== Segment start ==

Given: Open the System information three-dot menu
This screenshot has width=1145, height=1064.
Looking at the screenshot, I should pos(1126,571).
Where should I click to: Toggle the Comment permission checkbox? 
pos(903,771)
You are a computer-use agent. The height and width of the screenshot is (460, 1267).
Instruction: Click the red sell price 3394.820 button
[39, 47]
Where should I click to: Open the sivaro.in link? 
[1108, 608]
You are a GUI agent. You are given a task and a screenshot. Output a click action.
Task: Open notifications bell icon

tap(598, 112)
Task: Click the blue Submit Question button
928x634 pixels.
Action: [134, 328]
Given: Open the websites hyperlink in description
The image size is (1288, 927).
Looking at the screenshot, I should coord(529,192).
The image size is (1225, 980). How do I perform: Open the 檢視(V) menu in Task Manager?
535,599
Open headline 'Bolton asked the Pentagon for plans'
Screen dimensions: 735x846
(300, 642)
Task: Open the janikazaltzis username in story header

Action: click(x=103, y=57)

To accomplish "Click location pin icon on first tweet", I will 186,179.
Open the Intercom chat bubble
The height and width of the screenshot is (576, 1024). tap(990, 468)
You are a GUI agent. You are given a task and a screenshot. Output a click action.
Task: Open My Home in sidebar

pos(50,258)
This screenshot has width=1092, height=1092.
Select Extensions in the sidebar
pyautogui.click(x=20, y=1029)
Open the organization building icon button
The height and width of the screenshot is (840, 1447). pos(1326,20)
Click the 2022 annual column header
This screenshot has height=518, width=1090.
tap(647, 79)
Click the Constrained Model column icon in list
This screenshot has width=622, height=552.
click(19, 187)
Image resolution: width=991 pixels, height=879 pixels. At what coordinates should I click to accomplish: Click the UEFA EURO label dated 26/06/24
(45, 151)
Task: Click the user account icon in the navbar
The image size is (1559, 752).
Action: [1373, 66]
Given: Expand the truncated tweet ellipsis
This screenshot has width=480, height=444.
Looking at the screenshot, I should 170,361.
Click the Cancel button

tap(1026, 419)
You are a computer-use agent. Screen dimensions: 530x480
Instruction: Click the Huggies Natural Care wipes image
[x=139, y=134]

== Segment end ==

Within the entries above, find every line where the string "computer" occurs, and copy it.

You are a computer-use agent. The height and width of the screenshot is (460, 1267).
You are a computer-use agent. Screen dimensions: 530x480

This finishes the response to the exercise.